__INSTRUCTIONS FOR THE TASK__
How do the lines below between the ones holding "is me and a" and "Given: Click left chat vertical scrollbar", inclusive, read? Give them again exactly, with no other lines.
======== DATA EXCERPTS
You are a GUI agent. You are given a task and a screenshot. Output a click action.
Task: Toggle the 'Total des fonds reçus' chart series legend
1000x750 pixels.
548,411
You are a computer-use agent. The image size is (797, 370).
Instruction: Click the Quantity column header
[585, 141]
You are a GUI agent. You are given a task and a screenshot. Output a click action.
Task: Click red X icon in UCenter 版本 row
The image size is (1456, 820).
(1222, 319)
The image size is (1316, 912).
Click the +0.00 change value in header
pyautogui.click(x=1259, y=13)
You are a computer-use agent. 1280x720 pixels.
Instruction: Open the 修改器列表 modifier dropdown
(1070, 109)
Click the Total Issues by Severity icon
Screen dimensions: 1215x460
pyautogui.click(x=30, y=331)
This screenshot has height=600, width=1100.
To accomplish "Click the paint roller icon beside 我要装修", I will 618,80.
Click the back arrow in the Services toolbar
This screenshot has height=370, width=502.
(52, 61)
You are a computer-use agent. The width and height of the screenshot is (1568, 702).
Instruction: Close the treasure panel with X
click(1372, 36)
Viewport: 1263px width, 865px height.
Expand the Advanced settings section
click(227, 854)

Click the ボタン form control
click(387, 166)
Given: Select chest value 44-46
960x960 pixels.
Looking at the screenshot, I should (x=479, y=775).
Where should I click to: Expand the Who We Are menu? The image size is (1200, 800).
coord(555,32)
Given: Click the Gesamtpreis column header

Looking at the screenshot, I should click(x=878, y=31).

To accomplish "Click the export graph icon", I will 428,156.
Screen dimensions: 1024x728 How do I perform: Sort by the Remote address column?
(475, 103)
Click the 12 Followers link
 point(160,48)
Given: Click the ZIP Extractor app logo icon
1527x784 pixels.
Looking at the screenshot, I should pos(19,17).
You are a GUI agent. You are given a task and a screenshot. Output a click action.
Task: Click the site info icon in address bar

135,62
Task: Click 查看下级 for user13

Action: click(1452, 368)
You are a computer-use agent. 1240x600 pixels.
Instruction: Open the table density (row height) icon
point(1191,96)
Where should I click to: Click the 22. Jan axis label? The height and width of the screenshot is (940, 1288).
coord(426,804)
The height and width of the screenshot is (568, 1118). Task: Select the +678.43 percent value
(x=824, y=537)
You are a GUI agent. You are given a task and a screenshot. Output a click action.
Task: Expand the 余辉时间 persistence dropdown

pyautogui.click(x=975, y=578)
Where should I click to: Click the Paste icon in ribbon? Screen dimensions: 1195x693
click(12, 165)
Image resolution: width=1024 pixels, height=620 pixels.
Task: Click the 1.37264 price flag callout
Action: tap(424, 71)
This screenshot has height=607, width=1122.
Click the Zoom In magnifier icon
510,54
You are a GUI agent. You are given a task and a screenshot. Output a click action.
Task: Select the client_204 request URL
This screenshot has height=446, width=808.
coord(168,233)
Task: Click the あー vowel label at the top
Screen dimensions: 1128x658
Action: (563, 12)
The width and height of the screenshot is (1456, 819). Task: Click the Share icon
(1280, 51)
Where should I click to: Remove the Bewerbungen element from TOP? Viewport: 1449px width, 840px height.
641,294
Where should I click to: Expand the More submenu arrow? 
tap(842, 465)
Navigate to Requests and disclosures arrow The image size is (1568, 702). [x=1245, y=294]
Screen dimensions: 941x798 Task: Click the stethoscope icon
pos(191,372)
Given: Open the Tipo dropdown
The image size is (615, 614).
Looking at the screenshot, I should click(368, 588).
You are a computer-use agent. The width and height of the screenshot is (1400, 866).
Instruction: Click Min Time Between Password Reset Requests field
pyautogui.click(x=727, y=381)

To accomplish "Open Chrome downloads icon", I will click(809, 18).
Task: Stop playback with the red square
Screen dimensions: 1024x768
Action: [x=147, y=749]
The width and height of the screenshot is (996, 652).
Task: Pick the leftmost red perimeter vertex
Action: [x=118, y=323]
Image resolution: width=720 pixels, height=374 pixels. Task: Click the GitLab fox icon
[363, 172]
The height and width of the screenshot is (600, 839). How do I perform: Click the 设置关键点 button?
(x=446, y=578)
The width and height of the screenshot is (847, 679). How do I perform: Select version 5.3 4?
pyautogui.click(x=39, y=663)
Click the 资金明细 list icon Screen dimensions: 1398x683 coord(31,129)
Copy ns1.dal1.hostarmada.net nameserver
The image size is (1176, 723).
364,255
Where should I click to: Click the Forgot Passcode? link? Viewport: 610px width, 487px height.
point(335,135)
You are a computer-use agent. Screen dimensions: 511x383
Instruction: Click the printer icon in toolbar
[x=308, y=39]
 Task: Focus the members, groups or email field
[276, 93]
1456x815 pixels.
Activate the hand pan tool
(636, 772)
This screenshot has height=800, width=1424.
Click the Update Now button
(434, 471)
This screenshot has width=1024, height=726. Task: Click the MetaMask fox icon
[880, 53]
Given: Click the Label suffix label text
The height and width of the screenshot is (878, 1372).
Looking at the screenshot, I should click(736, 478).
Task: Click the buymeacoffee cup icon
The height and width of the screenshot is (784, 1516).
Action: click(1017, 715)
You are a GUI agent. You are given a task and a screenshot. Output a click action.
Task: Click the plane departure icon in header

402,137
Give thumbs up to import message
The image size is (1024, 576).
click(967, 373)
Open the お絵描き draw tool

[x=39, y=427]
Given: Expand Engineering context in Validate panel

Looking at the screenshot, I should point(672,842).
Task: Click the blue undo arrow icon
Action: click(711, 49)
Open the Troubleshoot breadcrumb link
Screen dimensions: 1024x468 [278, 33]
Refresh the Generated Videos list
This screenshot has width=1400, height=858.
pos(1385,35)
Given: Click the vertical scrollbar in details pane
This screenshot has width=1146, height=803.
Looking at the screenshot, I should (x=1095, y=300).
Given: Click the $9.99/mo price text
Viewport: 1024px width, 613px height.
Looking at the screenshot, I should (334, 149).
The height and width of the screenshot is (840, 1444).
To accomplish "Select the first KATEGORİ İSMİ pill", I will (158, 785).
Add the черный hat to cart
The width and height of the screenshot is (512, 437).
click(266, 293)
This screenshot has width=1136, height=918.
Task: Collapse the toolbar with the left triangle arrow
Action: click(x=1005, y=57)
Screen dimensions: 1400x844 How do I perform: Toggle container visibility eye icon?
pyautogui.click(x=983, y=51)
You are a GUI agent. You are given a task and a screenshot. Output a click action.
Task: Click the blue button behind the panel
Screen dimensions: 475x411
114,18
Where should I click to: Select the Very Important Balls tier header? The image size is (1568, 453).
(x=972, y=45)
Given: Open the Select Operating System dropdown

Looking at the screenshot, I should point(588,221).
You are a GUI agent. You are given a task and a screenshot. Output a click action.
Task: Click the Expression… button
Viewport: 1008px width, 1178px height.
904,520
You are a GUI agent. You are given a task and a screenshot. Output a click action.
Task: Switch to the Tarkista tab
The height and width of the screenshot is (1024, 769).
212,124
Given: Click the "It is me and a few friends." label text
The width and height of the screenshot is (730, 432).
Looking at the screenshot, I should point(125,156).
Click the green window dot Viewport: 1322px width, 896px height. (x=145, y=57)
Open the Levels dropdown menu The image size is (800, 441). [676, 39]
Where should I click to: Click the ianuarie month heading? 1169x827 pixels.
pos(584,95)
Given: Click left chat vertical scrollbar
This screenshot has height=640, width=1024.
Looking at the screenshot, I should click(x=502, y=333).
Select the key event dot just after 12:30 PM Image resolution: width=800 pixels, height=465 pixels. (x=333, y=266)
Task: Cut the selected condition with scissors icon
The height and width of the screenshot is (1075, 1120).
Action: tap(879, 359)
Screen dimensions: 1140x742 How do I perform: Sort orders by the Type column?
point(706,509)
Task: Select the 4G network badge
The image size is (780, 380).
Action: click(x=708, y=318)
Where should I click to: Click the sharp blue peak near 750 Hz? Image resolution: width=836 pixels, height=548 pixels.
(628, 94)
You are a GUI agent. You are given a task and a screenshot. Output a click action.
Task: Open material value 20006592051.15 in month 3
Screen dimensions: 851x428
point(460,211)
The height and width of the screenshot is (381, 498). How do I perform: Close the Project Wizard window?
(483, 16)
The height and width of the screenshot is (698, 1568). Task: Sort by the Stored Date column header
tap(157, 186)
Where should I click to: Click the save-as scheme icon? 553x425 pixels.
================
__SOLUTION__
Given: Click the "It is me and a few friends." label text
The width and height of the screenshot is (730, 432).
Looking at the screenshot, I should point(125,156).
Click the green window dot Viewport: 1322px width, 896px height. (x=145, y=57)
Open the Levels dropdown menu The image size is (800, 441). [676, 39]
Where should I click to: Click the ianuarie month heading? 1169x827 pixels.
pos(584,95)
Given: Click left chat vertical scrollbar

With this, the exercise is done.